> _本文_
========

エイコサペンタエン酸(EPA)は医療用医薬品としては閉塞性動脈硬化症、高脂血症治療薬などの治療薬にもなっているが、認知症患者への投与で認知機能の改善効果も知られ、研究が進められている。一方、ドコサヘキサエン酸(DHA)は心臓病のリスク低減や、アルツハイマー病への効果が検討されている。肝油、ニシン、サバ、サケ、イワシ、ナンキョクオキアミなどはEPAやDHAを豊富に含み、食事で一定量を手軽に摂取できる栄養素でもある。

ウプサラ大学のBenedict C氏らは、EPAとDHAの摂取量により、高齢者の認知テストの点数、脳容積がこれらの脂肪酸の食事摂取量に影響されるかを前向きコホート研究により検討し、医学誌「Age (Dordr)」に報告(2012 Jul 13)した。EPAとDHAの摂取量は、認知機能の健康な70歳の高齢者252名(女性122名)に対し、7日間の食事プロトコルによって決定された。75歳で、参加者の広範囲な認知機能を検討し、MRIにより脳の容量を計測した。

========

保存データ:
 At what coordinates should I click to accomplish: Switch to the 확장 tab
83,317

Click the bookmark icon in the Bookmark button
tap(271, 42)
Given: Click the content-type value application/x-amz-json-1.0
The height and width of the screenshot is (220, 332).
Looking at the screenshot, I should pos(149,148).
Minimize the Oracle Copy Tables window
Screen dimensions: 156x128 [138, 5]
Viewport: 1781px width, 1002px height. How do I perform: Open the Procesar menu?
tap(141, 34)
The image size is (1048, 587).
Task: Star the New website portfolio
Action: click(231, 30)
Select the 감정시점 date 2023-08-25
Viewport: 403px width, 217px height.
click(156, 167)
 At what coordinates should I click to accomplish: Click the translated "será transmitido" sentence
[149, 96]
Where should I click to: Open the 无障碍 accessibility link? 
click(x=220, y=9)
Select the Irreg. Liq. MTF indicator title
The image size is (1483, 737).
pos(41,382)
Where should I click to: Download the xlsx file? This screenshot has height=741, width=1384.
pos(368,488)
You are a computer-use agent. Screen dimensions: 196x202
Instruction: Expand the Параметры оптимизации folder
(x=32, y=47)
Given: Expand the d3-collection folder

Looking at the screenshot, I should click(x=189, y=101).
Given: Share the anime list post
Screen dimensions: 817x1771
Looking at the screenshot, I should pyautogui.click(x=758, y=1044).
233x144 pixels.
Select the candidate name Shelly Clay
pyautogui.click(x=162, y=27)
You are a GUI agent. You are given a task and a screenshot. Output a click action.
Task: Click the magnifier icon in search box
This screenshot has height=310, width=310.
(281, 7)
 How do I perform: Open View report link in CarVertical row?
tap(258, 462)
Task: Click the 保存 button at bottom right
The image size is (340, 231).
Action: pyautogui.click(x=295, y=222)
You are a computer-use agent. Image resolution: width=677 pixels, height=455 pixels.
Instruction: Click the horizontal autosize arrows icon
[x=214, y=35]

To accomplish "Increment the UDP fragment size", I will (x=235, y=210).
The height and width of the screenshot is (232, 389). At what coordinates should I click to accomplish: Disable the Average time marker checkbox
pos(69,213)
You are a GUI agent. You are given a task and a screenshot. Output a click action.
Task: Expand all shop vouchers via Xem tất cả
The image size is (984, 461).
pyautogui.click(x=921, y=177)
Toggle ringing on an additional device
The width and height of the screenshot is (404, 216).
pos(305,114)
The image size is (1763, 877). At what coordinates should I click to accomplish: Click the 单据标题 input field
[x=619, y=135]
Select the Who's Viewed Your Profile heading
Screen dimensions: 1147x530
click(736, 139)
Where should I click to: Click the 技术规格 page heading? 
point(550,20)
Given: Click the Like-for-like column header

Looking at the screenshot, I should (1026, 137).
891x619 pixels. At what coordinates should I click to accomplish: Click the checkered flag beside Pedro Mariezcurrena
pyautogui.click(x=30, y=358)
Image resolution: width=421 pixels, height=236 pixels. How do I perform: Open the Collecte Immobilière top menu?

========

> _取り組む課題_
A. 次の(i)〜(iii)が本文の内容と合っているかを、それぞれ「はい」か「いいえ」で判定し、根拠となる本文の語句をそのまま引用すること。(i) DHAは心臓病のリスク低減への効果が検討されている。(ii) 研究の参加者は女性252名であった。(iii) 脳の容量はMRIによって計測された。
B. 本文を「エイコサペンタエン酸(EPA」を含む語句から書き写し始め、「に摂取できる栄養素でもある。」の後で止めてください。
本文だけを手がかりに答えること。

> _記述解答_
A.
(i) はい:「ドコサヘキサエン酸(DHA)は心臓病のリスク低減や、アルツハイマー病への効果が検討されている」
(ii) いいえ:「高齢者252名(女性122名)」
(iii) はい:「MRIにより脳の容量を計測した」

B.
エイコサペンタエン酸(EPA)は医療用医薬品としては閉塞性動脈硬化症、高脂血症治療薬などの治療薬にもなっているが、認知症患者への投与で認知機能の改善効果も知られ、研究が進められている。一方、ドコサヘキサエン酸(DHA)は心臓病のリスク低減や、アルツハイマー病への効果が検討されている。肝油、ニシン、サバ、サケ、イワシ、ナンキョクオキアミなどはEPAやDHAを豊富に含み、食事で一定量を手軽に摂取できる栄養素でもある。